La professoressa Librandi sottolinea come l’italiano testimoni in tanti modi lo stretto legame con la fede cristiana: «Se è vero che i nostri volgari nascono da un latino parlato già intriso di molti termini provenienti dal latino dei cristiani che si erano via via diffusi fra il popolo, è ancor più vero che la Chiesa ha sempre usato nella comunicazione con i fedeli una lingua accessibile, contribuendo alla sua diffusione».
Basti pensare che, fin dal ‘5-600, l’insegnamento del catechismo è avvenuto in italiano e su testi scritti in italiano, e che spesso nelle scuole di catechismo si insegnava a leggere e a scrivere ai bimbi più poveri. «Valga l’esempio – prosegue Librandi – di don Giovanni Bosco, apostolo della “carità della lingua”, che organizzò, nell’‘800, scuole per i poveri, dove si imparava un lavoro, si studiava l’italiano e si leggevano libri ideati per i ragazzi e pubblicati nelle stamperie salesiane».
Lingua del dialogo
Secondo Librandi, inoltre, «la Chiesa contribuisce da secoli alla diffusione dell’italiano all’estero: con le missioni, per esempio. Ma non basta: da alcuni decenni l’italiano è la lingua con cui religiosi di Paesi diversi parlano fra loro, perché l’hanno studiata a Roma. Il latino è la lingua ufficiale della Chiesa, ma più che altro sulla carta, perché nei fatti è l’italiano. E gli ultimi pontefici hanno parlato al mondo in italiano».

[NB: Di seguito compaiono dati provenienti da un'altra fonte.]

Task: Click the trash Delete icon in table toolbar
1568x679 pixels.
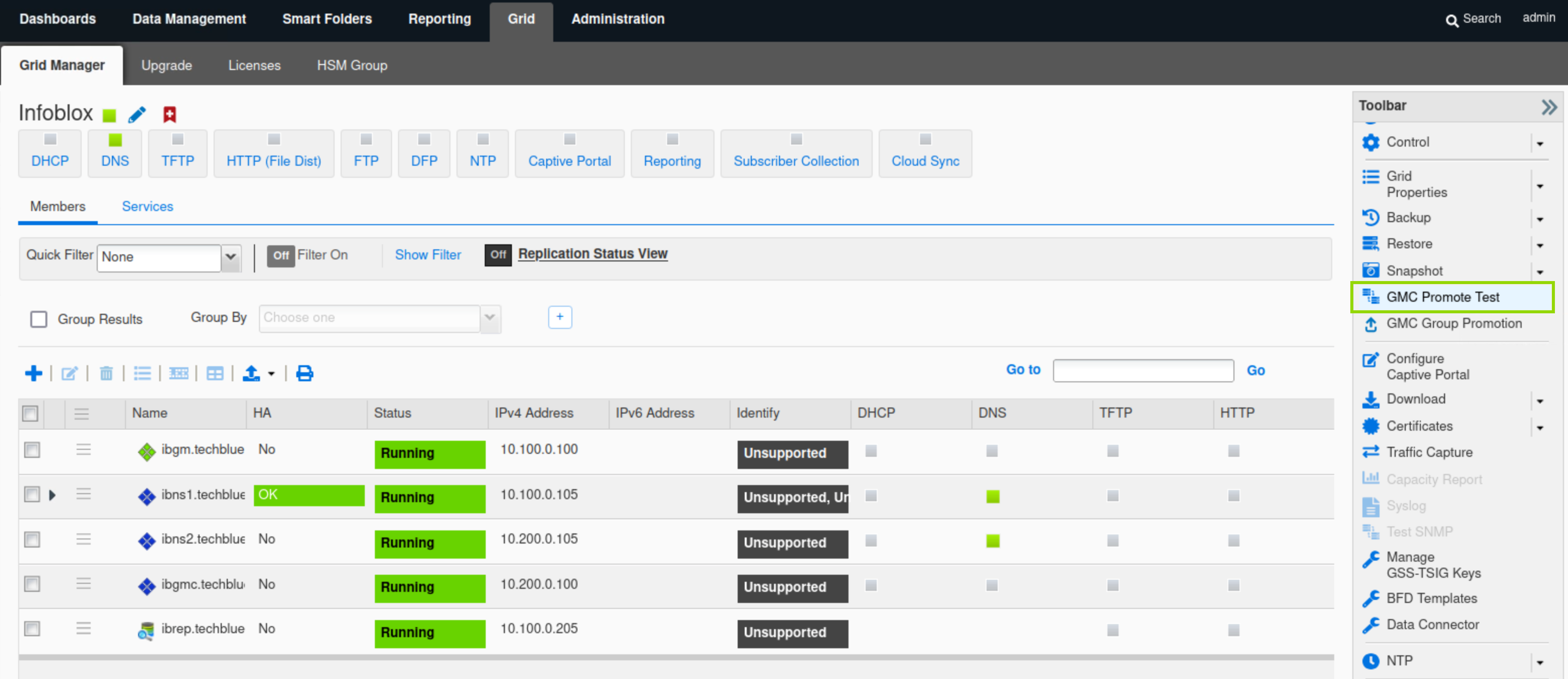Action: [x=106, y=373]
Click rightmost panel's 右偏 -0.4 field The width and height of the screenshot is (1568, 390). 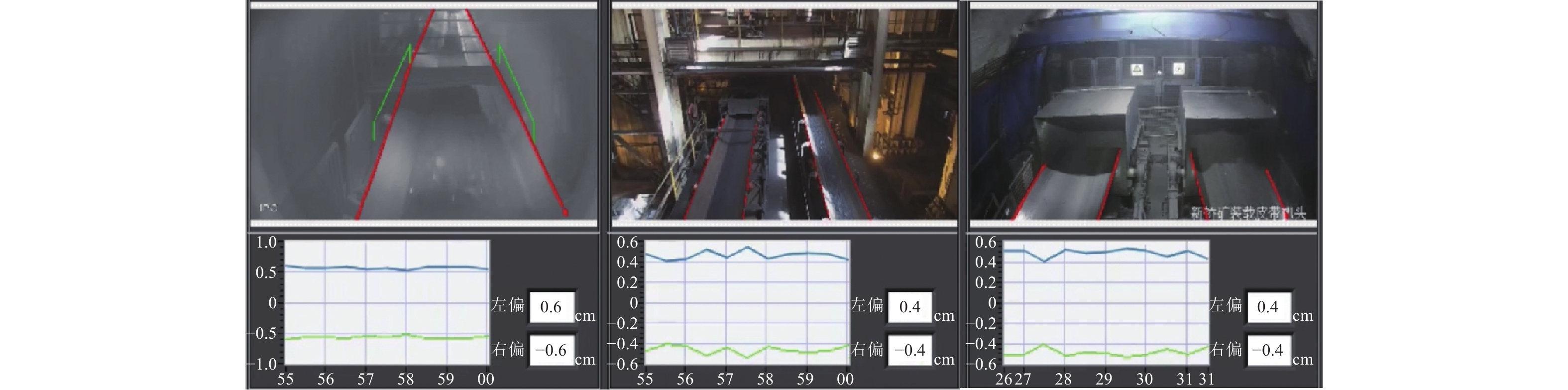point(1268,350)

Così la nostra potrebbe divenire la “lingua del dialogo tra le diverse fedi”; se ne parlerà sabato 11 con il cardinale Gianfranco Ravasi in una conferenza della “Piazza”. E le varie fedi, secondo Librandi, possono incontrarsi «sulle parole che il papa usa spesso e che più uniscono: pace, amore per la natura, immigrazione, accoglienza e inclusione».
Quando la scuola non basta
E a proposito di accoglienza e integrazione, qual è il ruolo dell’italiano? «È fondamentale – conclude la professoressa -. La nostra scuola, però, non riesce a garantire ovunque e per tutti gli immigrati un apprendimento pieno della nostra lingua, con conseguenze gravi sull’inserimento lavorativo o sulla prosecuzione degli studi. Il più alto tasso di abbandono scolastico oggi riguarda i ragazzi che provengono da contesti di immigrazione. I problemi sussistono non tanto per il parlato della quotidianità, ma per l’italiano della comunicazione professionale. Tra i rimedi: una scuola a tempo prolungato, utile anche per gli studenti italiani, e un’adeguata formazione degli insegnanti».
Curiosità
Nei secoli passati, racconta Librandi, le donne «spesso sceglievano la vita religiosa per non sottostare a matrimoni combinati e per poter studiare. E sono tante quelle che hanno scritto libri. Non c’è stata solo la monaca di Monza».